В 2018 году Сергей Карпов, глава отдела спецпроектов «Таких дел» и визуальный документалист, был признан медиаменеджером России-2018, а за проект «жили|были» о бездомных его отдел получил награду World Press Photo в категории Innovative Storytelling. В рамках фестиваля «Другие книги» журналист приехал в Новосибирск и прочитал лекцию о языке цифрового сторителлинга. Карпов рассказал ЖУРНАЛИСТУ, как устроен отдел спецпроектов, какие из историй он сам считает лучшими и как сегодня писать о человеке.
— Кто решил, что «Таким делам» нужен отдел спецпроектов, который работает по своим правилам?
,
,
— Я думаю, что Митя [Алешковский]. Я долго не понимал, зачем он это делает. Я каждый декабрь в течение четырех лет прихожу к Мите и пытаюсь выяснить: «Митя, блин, зачем мы тебе нужны?» У тебя в штате есть люди, которые выпускают десять проектов в год, тратят довольно много денег — зачем?
Первые два года Митя очень искренне говорил: «Просто заткнись и иди делай». Ладно, как скажешь. С середины семнадцатого года я понял, зачем это все нужно — это превратилось в то, что Митя, видимо, закладывал [изначально]. Во-первых, проекты очень серьезно расширяют узнаваемость «Таких дел». Серьезно.

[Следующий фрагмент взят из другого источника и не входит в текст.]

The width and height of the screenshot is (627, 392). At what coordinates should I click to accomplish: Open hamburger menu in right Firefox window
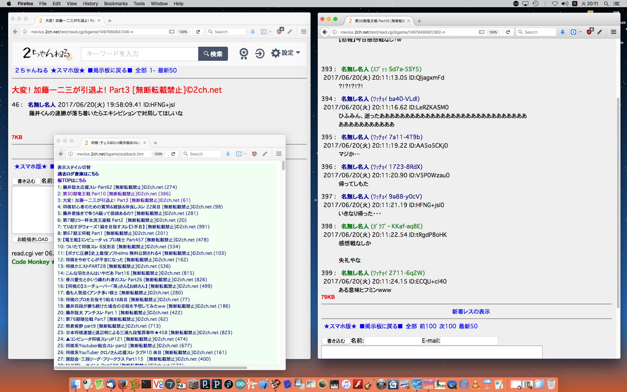click(x=613, y=32)
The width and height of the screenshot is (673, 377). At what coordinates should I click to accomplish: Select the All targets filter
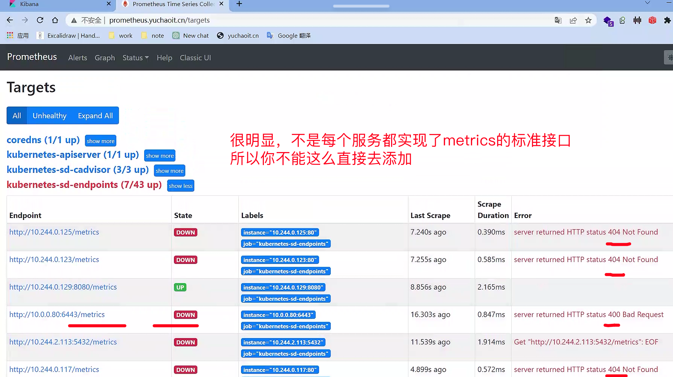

— Это репутационная история?
— Да. Во-вторых, они создают прецеденты, и это важно. Говоря о какой-то социальной проблеме вот таким языком, ты создаешь паттерн мышления для информационного пространства.
— Грубо говоря, показываете, как реагировать на эту проблему?
— Не так все напрямую. Например: «Ого, оказывается, можно вот так говорить про бездомных людей! Ничего себе!» Не работает старая формула — текст с картинками — внутри изложения социальных проблем: все всё видели, все всё знают. Тебе нужно что-то придумывать каждый раз.
— Любой проект отдела — интерактивный фильм, сериал, подкаст — дает невероятные статистические показатели и получается успешным. Почему так?
— Каждый большой проект, уточню. Есть еще маленькие.
— Словарь «Мы так не говорим» — это маленький проект?
— Да, маленький. Я, кстати, не работал над ним, его сделали редакционными силами. Он вылез не на форме, а на содержании, и это важно. Любой кейс, который выходит только за счет формы, — абсолютное говно и провал. Если нет истории — зачем ты что-то придумываешь?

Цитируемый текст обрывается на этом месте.